What you will do: Starting at the line that contains "Instruction: Uncheck the", write out each line exactly through the last one in the material below, and nothing more; omit all pictures.

Data supplied:

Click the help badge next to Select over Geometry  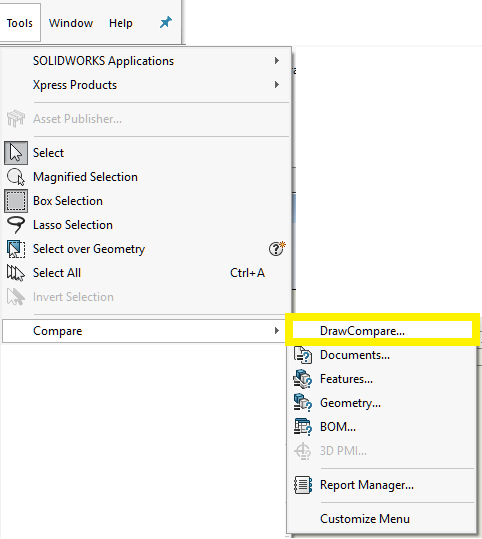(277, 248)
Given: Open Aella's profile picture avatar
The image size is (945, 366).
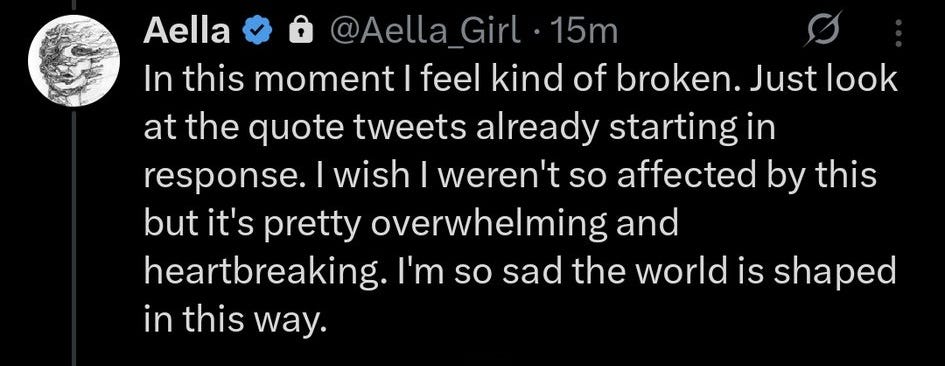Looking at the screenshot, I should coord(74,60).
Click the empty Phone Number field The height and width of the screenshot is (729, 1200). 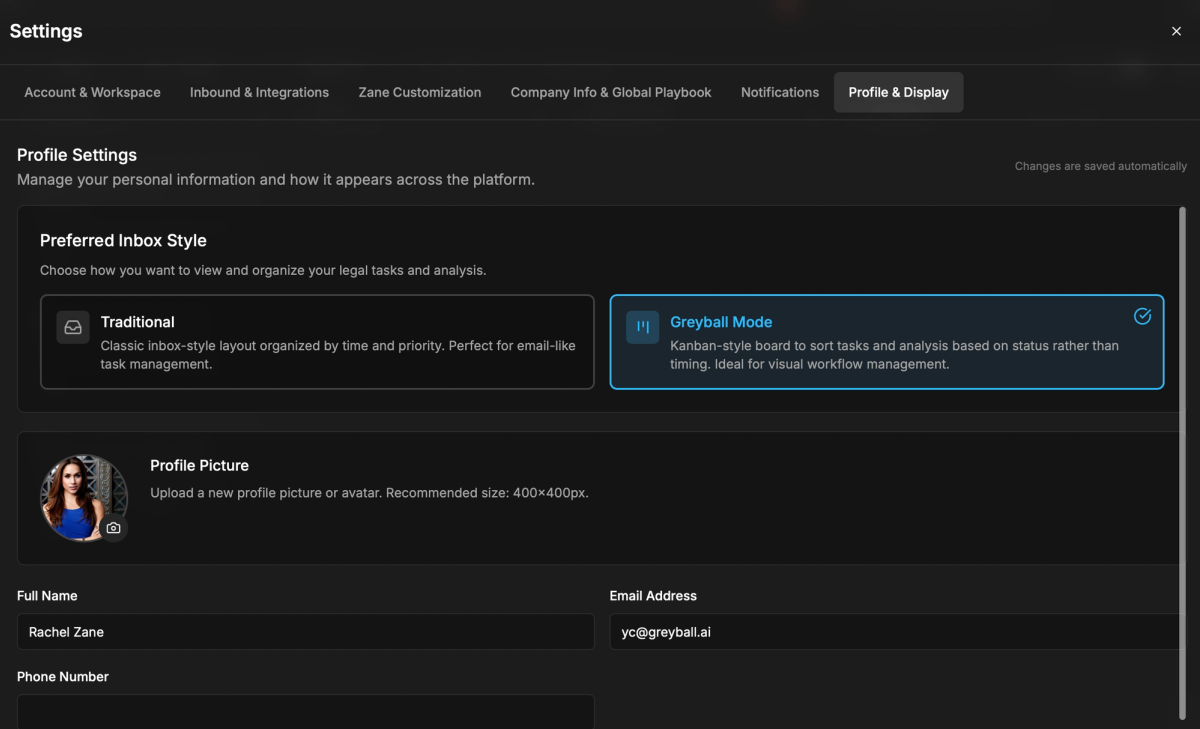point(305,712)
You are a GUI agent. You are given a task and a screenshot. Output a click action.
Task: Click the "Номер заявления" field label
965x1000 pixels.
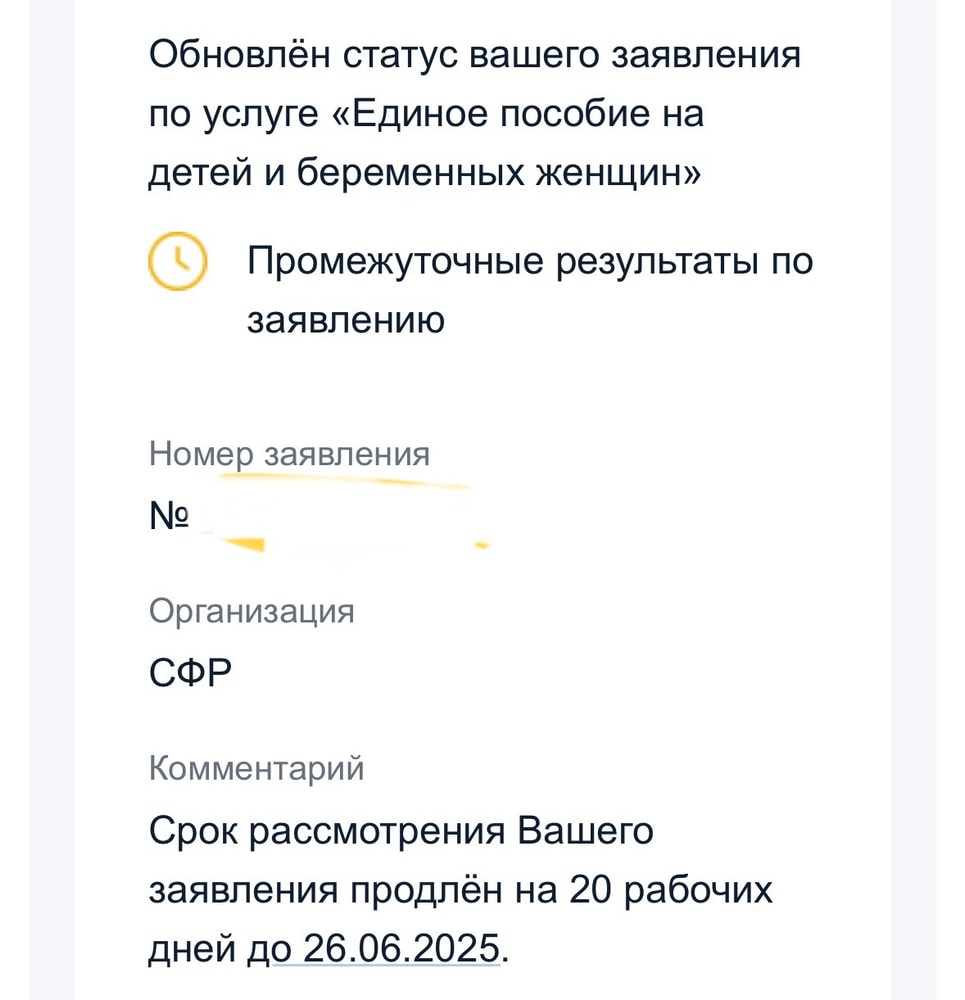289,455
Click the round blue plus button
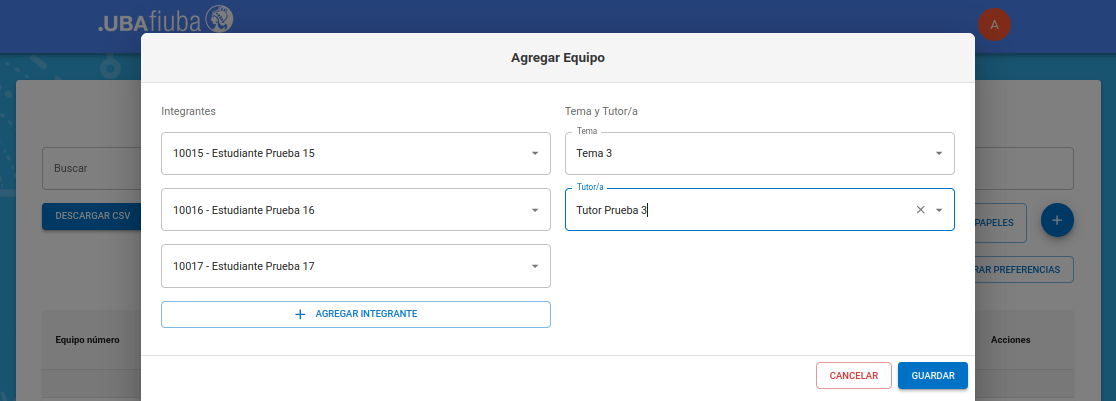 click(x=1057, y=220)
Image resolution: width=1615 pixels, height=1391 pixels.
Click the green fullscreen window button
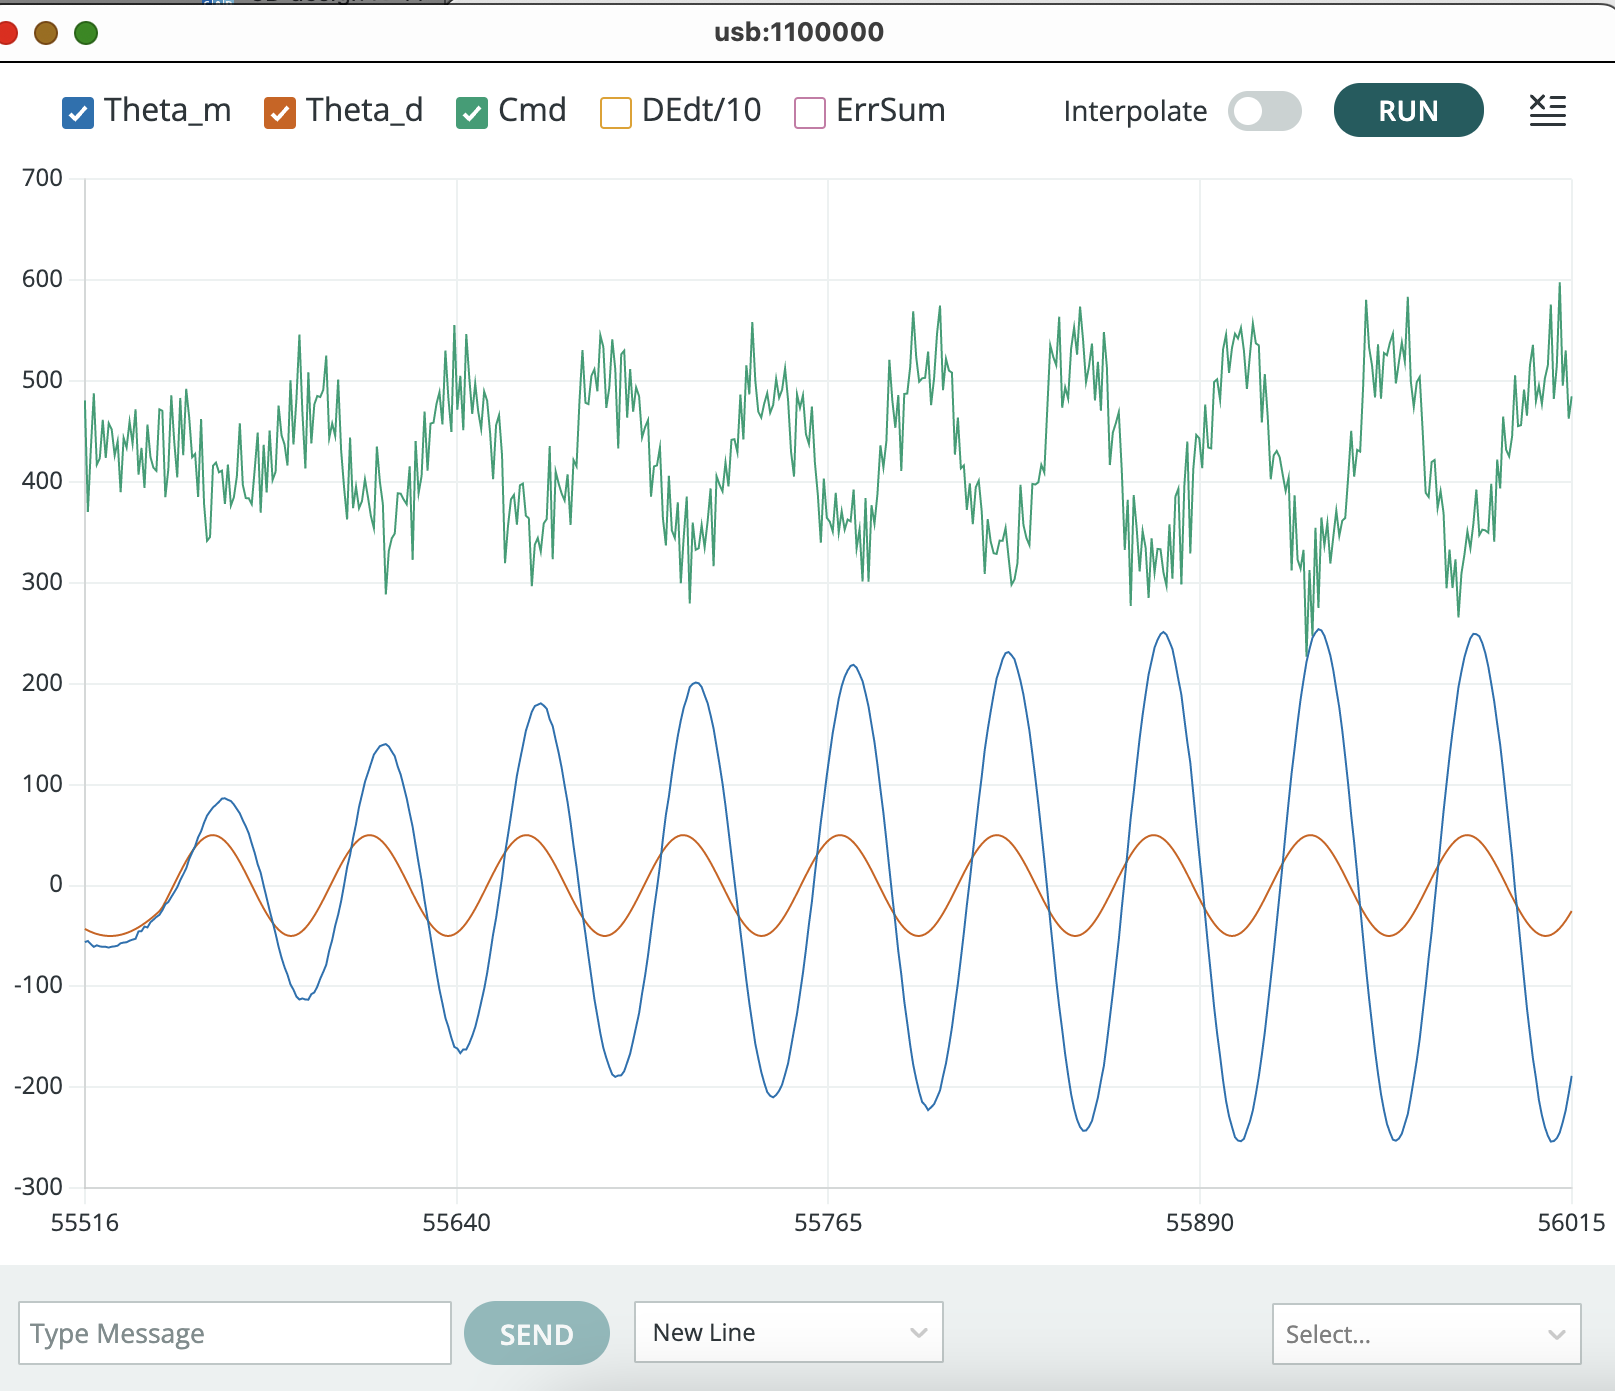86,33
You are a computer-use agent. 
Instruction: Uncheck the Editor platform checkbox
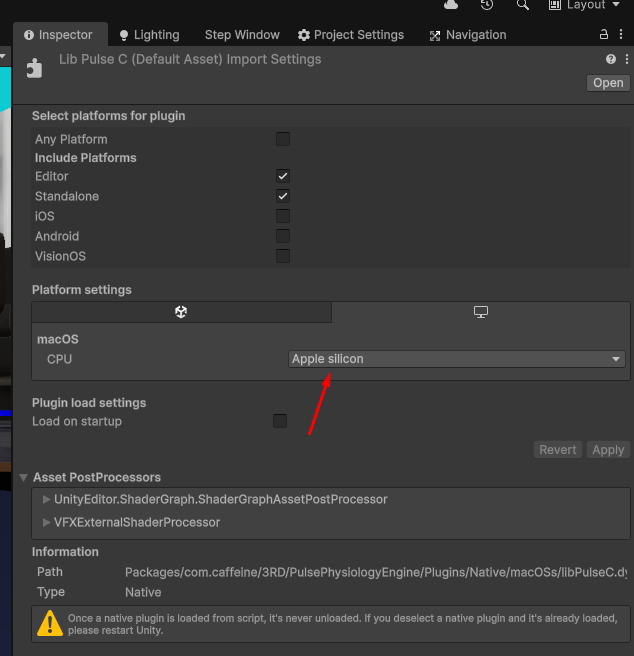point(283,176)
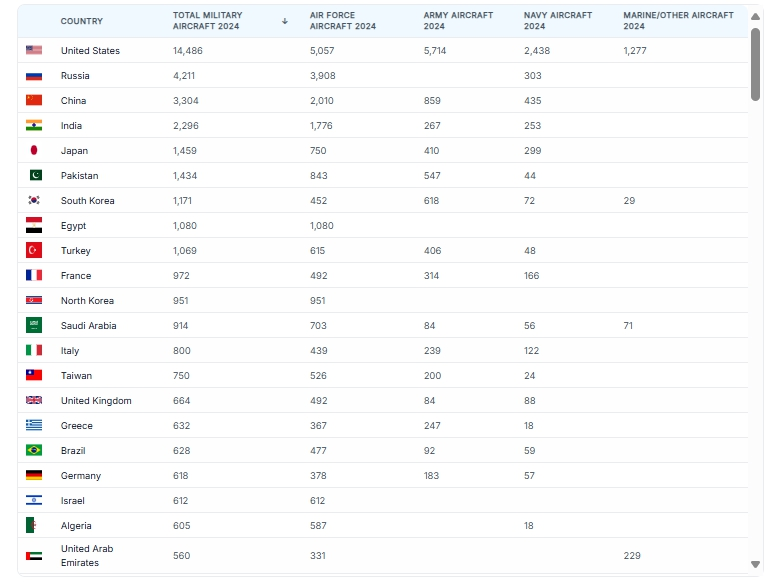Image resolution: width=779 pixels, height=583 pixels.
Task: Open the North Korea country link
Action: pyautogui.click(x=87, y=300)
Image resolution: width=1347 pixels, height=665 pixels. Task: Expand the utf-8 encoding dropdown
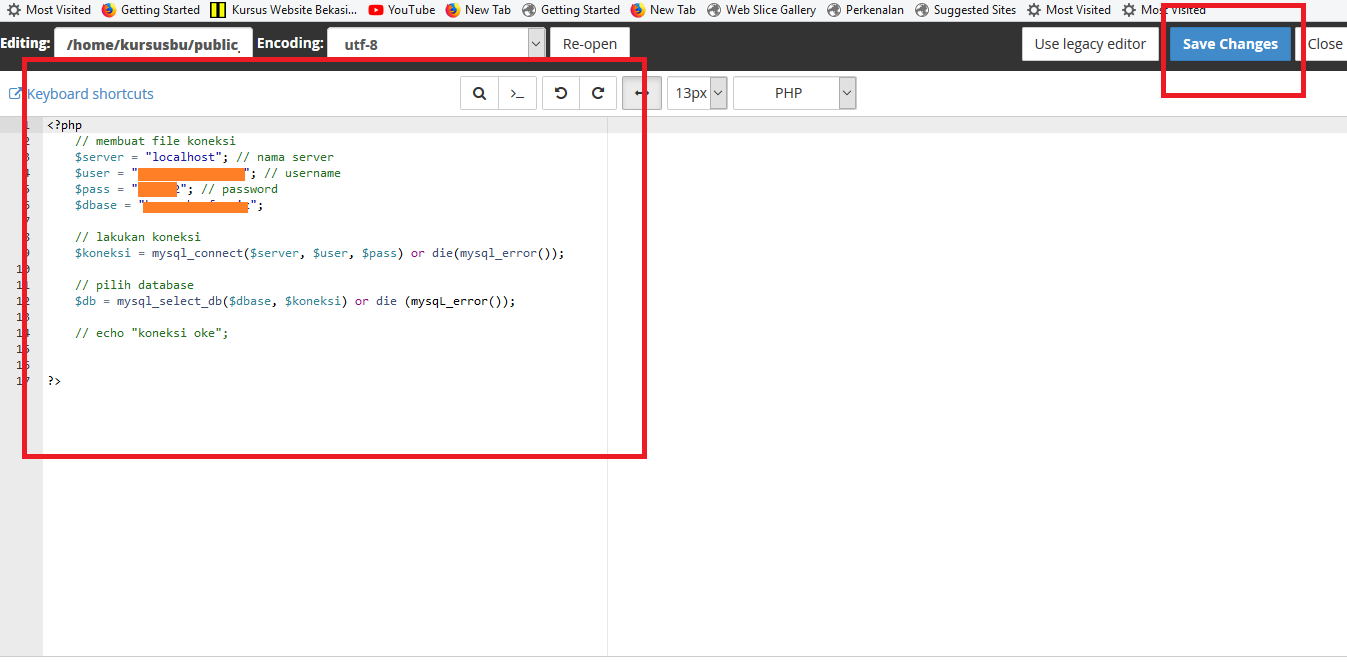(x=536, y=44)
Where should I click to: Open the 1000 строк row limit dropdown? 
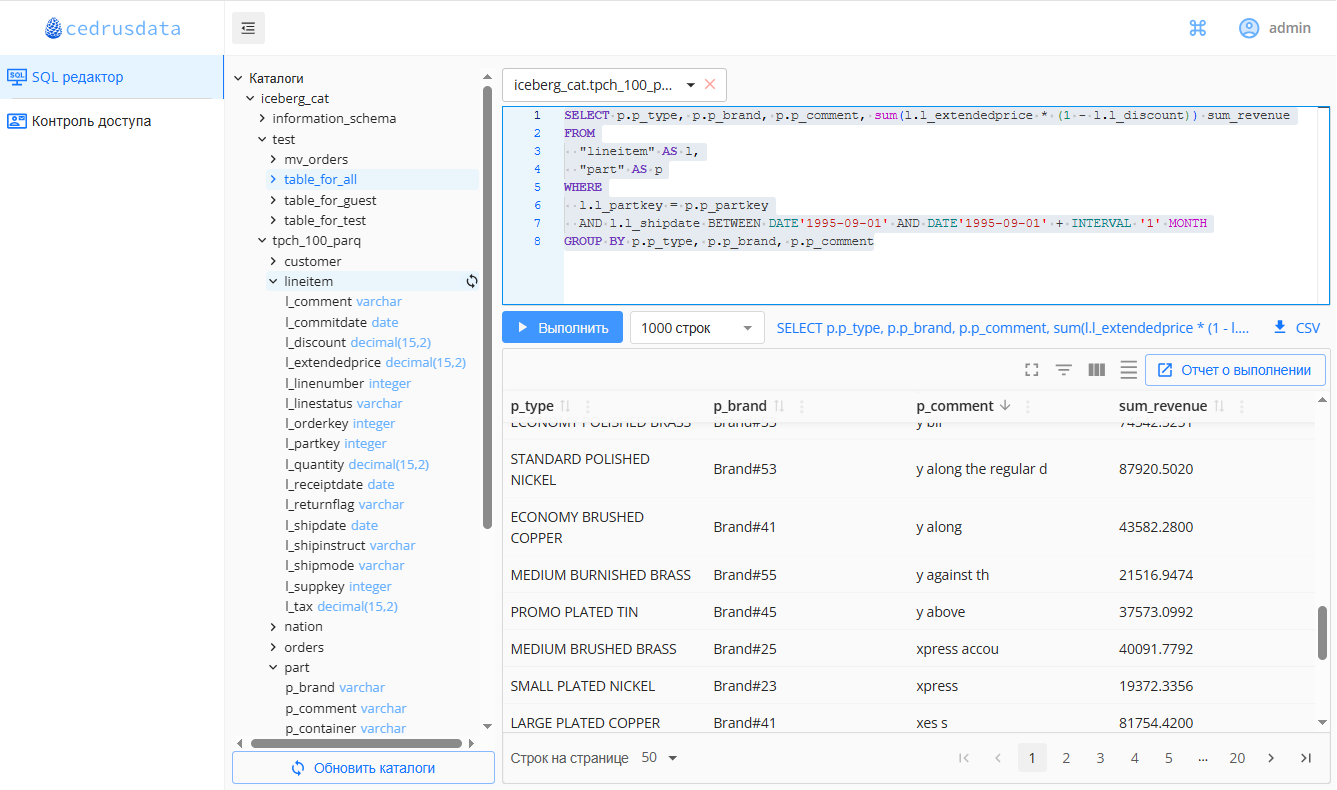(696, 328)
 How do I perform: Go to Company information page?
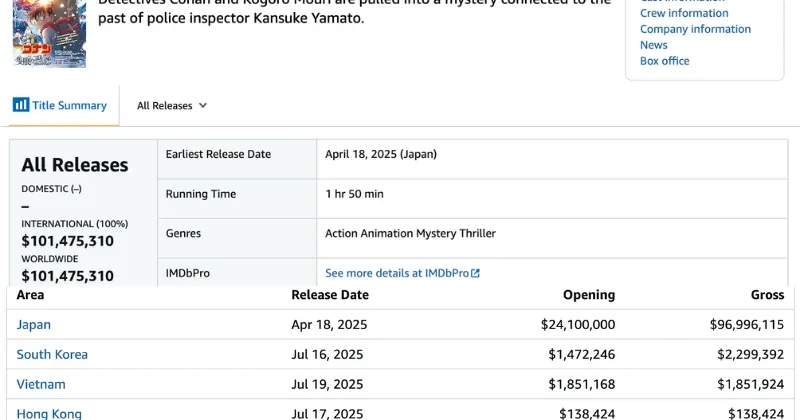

Answer below:
Instruction: Uncheck the Editor platform checkbox
point(283,176)
Image resolution: width=779 pixels, height=583 pixels.
Task: Open the North Korea country link
Action: pyautogui.click(x=87, y=300)
Image resolution: width=1347 pixels, height=665 pixels. Task: Expand the utf-8 encoding dropdown
(x=536, y=44)
Where should I click to: Open the 1000 строк row limit dropdown? 
(696, 328)
 How do I perform: Go to Company information page?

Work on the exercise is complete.